Publishing peer reviews along with article
Jessica Polka and colleagues writing in Nature call on journals to sign a pledge to publish, along with articles, reviewers’ anonymous comments so that this becomes part of the official scientific record. As representatives of the UK Wellcome Trust and the Howard Hughs Medical Institute (HHMI) in Chevy Chase, Maryland – and ASAPbio, a non-profit organisation that encourages innovation in life-sciences publishing, they are convinced that publishing referee reports would better inform authors and readers, improve review practices and boost trust in science. Right now, less than 3% of scientific journals allow peer reviews to be published. Polka et al argue that the value of published review reports to referees, authors, the public and editors far outweighs the risks and toil and that in an ideal world, all published papers would be accompanied by the contents of their peer-reviewed reports.

CrossRef began assigning DOIs for peer reviews in late 2017, and reviewer reports (with or without reviewer identities) can be archived in PubMed Central.

A feature of AMEE MedEdPublish (www.mededpublish.org) is the publication, along with the paper, of the reviews by members of the review panel and by other readers of the journal.

Polka, J.K., Kiley, R., Konforti, B., Stern, B. & Vale, R.D. 2018. Publish peer reviews. Nature. 560, 545-7.

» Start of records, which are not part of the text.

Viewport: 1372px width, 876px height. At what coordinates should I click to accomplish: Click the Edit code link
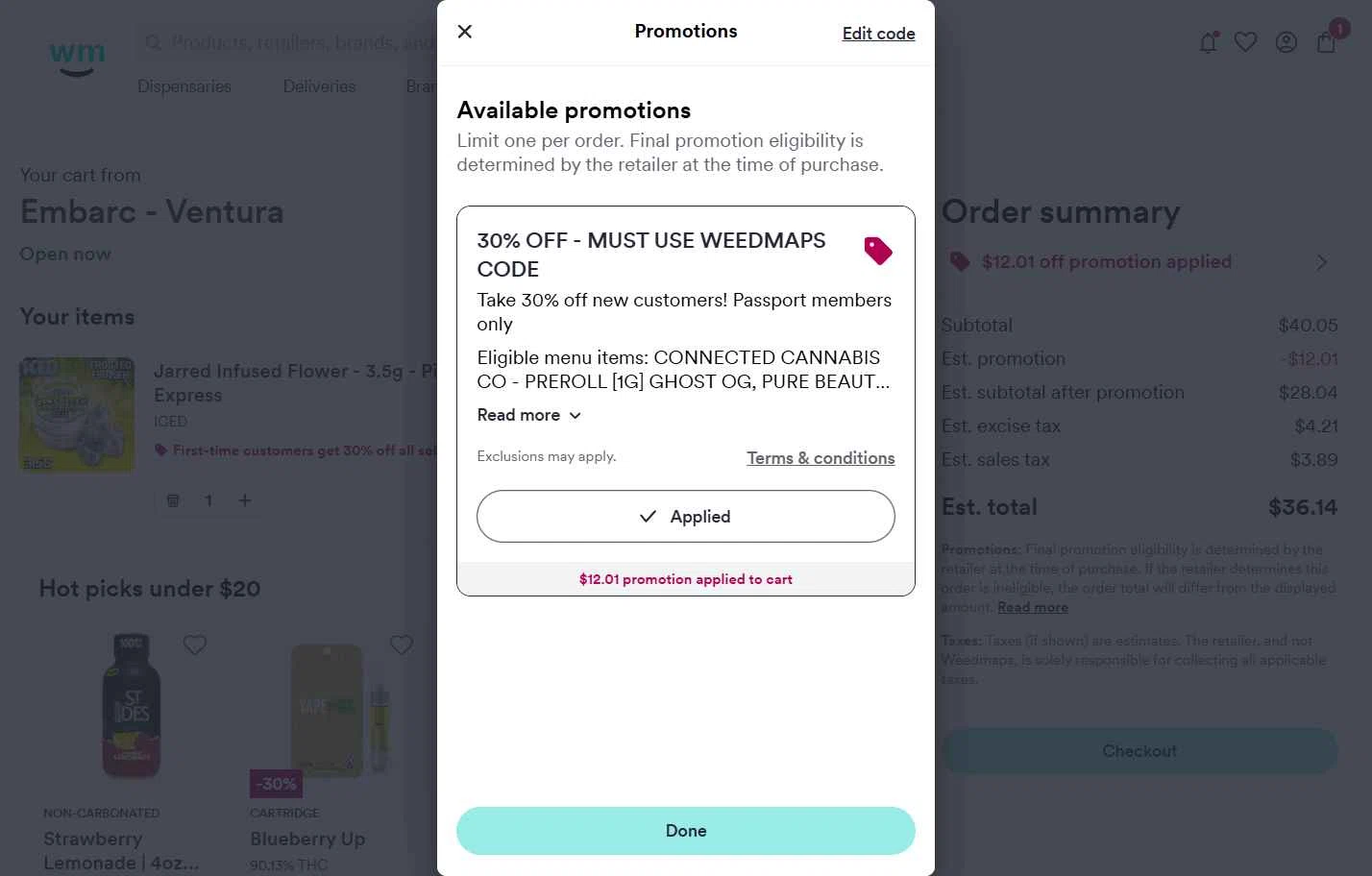(878, 34)
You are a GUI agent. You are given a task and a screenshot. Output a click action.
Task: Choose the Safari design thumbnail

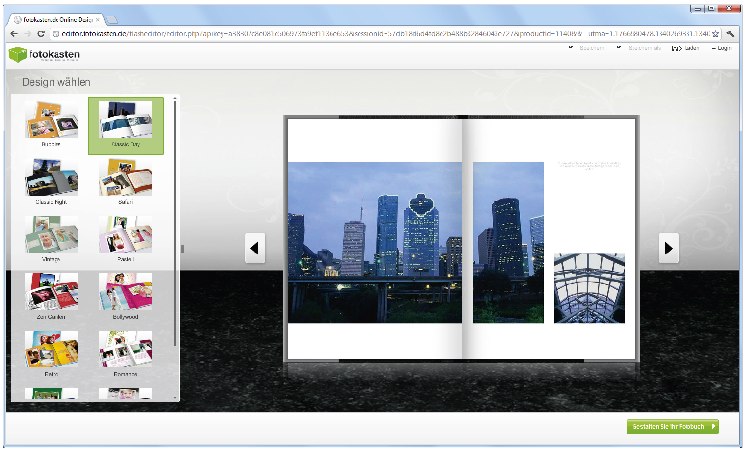click(126, 181)
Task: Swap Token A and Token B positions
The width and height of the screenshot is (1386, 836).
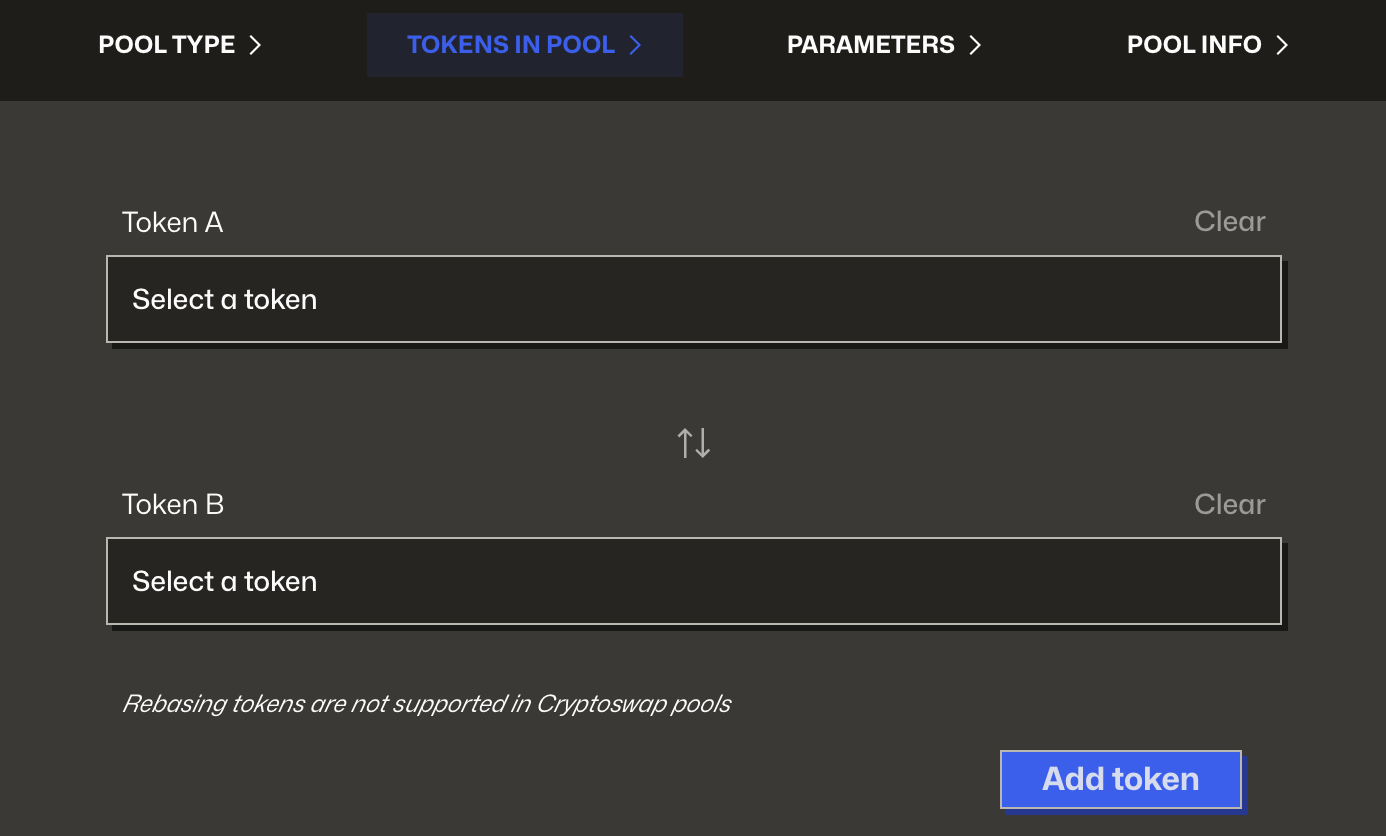Action: click(694, 442)
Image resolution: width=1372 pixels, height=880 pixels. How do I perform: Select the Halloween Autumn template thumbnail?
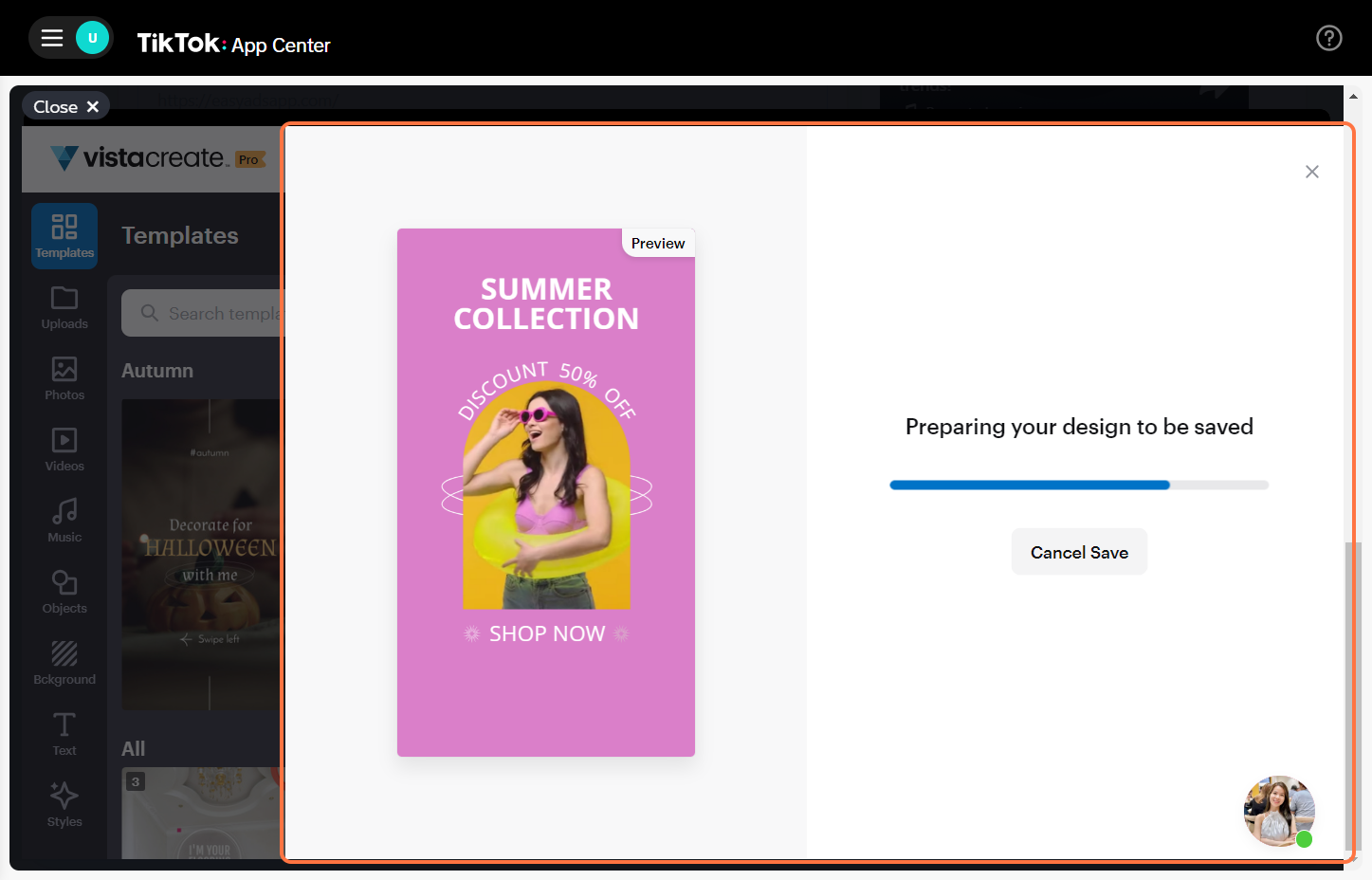coord(201,554)
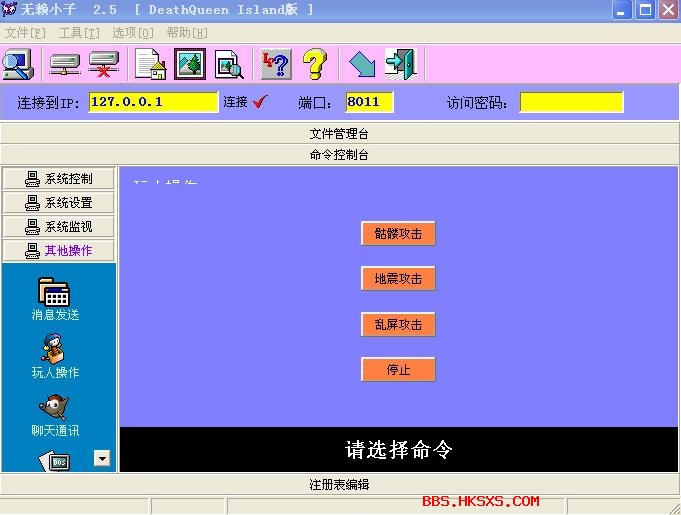Click the exit door toolbar icon
The width and height of the screenshot is (681, 515).
coord(401,64)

World’s safest places revealed
With my overseas trips in mind I was interested to read the recent Which report on the safest destination countries (https://www.travelpulse.com/news/destinations/here-are-the-safest-countries-for-travel.html). I was surprised to read that parts of the Middle East and North Africa are safer by a range of measures than some other destinations. Based on the World Economic Fund Safety Index the safest ten, in this order, were Iceland, UAE, Singapore, Spain, Australia, Canada, Japan, Morocco, Jordan, and Barbados. The US came 15th on the list.